Note 6 — Commitments and Contingencies

 

Risks and Uncertainties

 

The Company’s ability to complete an initial Business Combination may be adversely affected by various factors, many of which are beyond the Company’s control. The Company’s ability to consummate an initial Business Combination could be impacted by, among other things, changes in laws or regulations, downturns in the financial markets or in economic conditions, inflation, fluctuations in interest rates, increases in tariffs, supply chain disruptions, declines in consumer confidence and spending, public health considerations, and geopolitical instability, such as the military conflicts in Ukraine, between the United States, Israel, Iran and others in the Middle East, and Southwest Asia or other armed hostilities. The Company cannot at this time predict the likelihood of one or more of the above events, their duration or magnitude or the extent to which they may negatively impact the Company’s ability to complete an initial Business Combination.

 

Registration Rights Agreement

 

The holders of (i) Founder Shares, (ii) Private Placement Units (and their underlying securities) and (iii) units that may be issued upon conversion of Working Capital Loans (and their underlying securities), if any, and any Class A Ordinary Shares issuable upon conversion of the Founder Shares and any Public Shares held by the initial shareholders at the completion of the Initial Public Offering or acquired prior to or in connection with the initial Business Combination, will be entitled to registration rights pursuant to a registration rights agreement dated November 25, 2025. These holders will be entitled to make up to three demands, excluding short form demands, and have” piggyback” registration rights.
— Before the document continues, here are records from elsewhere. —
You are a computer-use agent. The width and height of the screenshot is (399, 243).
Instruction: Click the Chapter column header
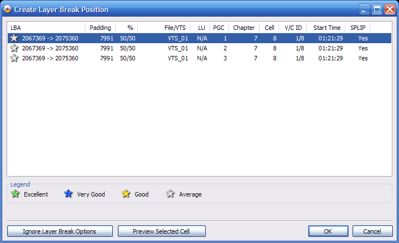click(x=243, y=27)
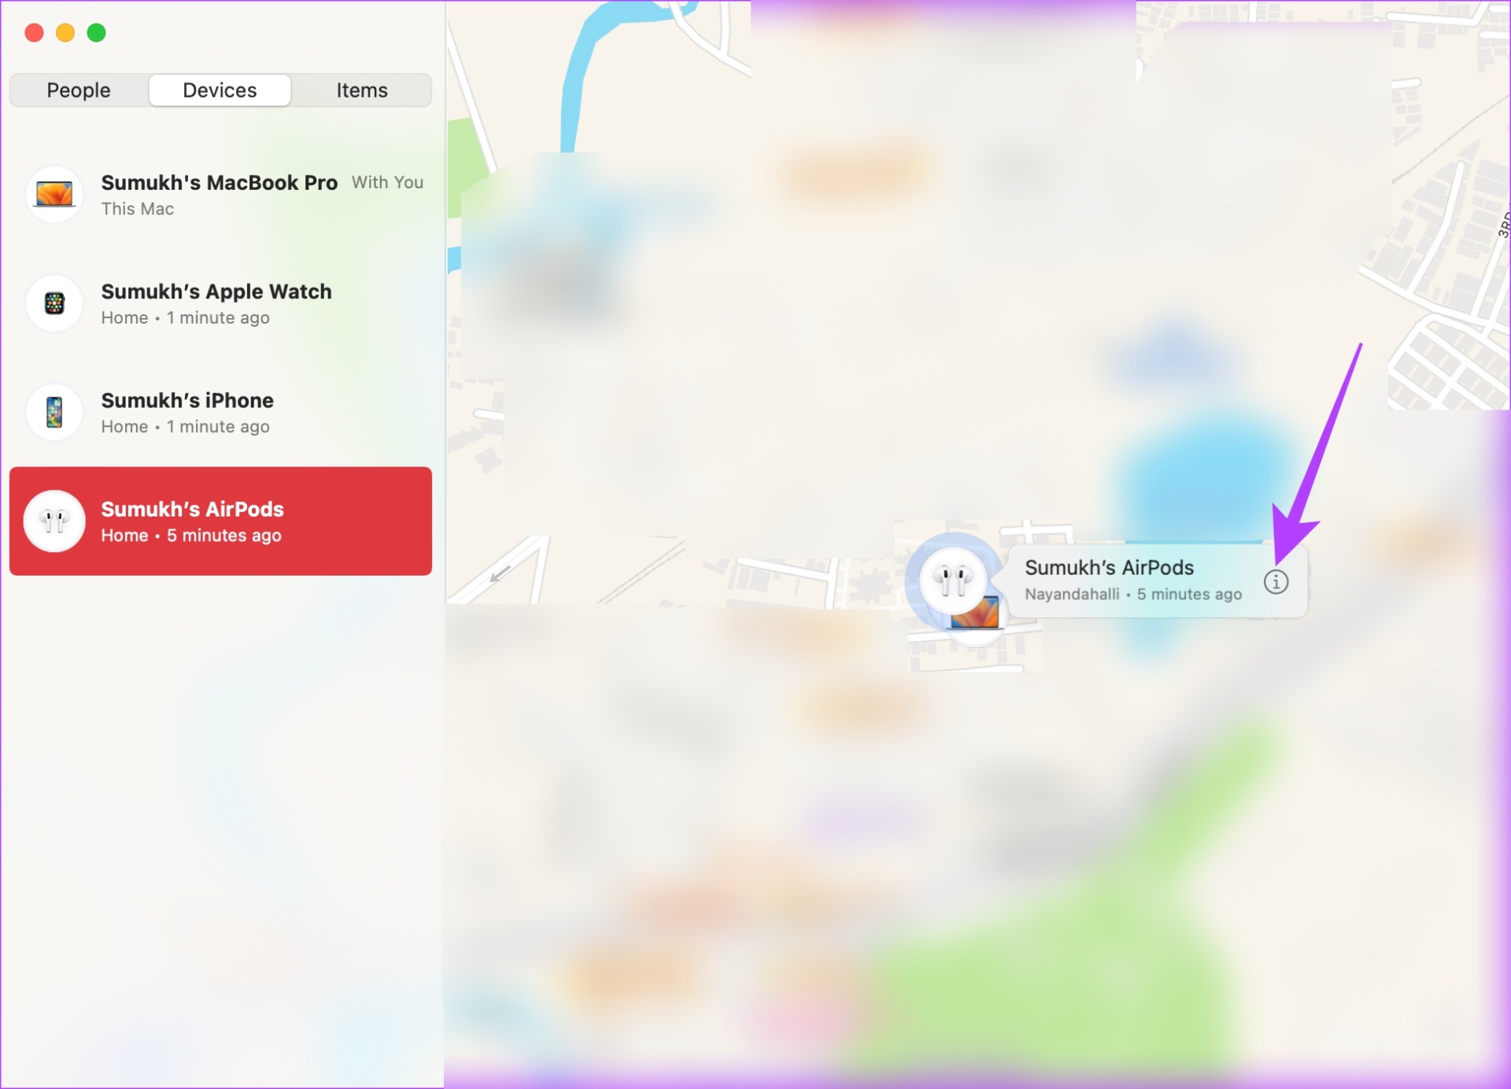Select the Apple Watch icon in the device list
Image resolution: width=1511 pixels, height=1089 pixels.
click(x=54, y=303)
In addition, these holders have certain “piggyback” registration rights with respect to registration statements filed subsequent to the completion of the initial Business Combination. The Company will bear the expenses incurred in connection with the filing of any such registration statements.

 

Underwriting Agreement

 

The Underwriters have a 45-day option from the date of the Initial Public Offering to purchase up to an additional 2,250,000 Option Units to cover over-allotments, if any (the “Over-Allotment Option”). On November 28, 2025, the underwriters elected to fully exercise the Over-Allotment Option to purchase an additional 2,250,000 Option Units at a price of $10.00 per Option Unit.

 

The Underwriters were entitled to an underwriting discount of 2% of the gross proceeds of the Initial Public Offering, or $3,450,000 in the aggregate, which was paid upon the closing of the Initial Public Offering (the “Deferred Fee”). The Underwriters paid the Company an aggregate amount of $2,700,000 at the closing of the Initial Public Offering as reimbursement to the Company for certain of its expenses and fees incurred in connection with the Initial Public Offering (a portion of which will be used for working capital).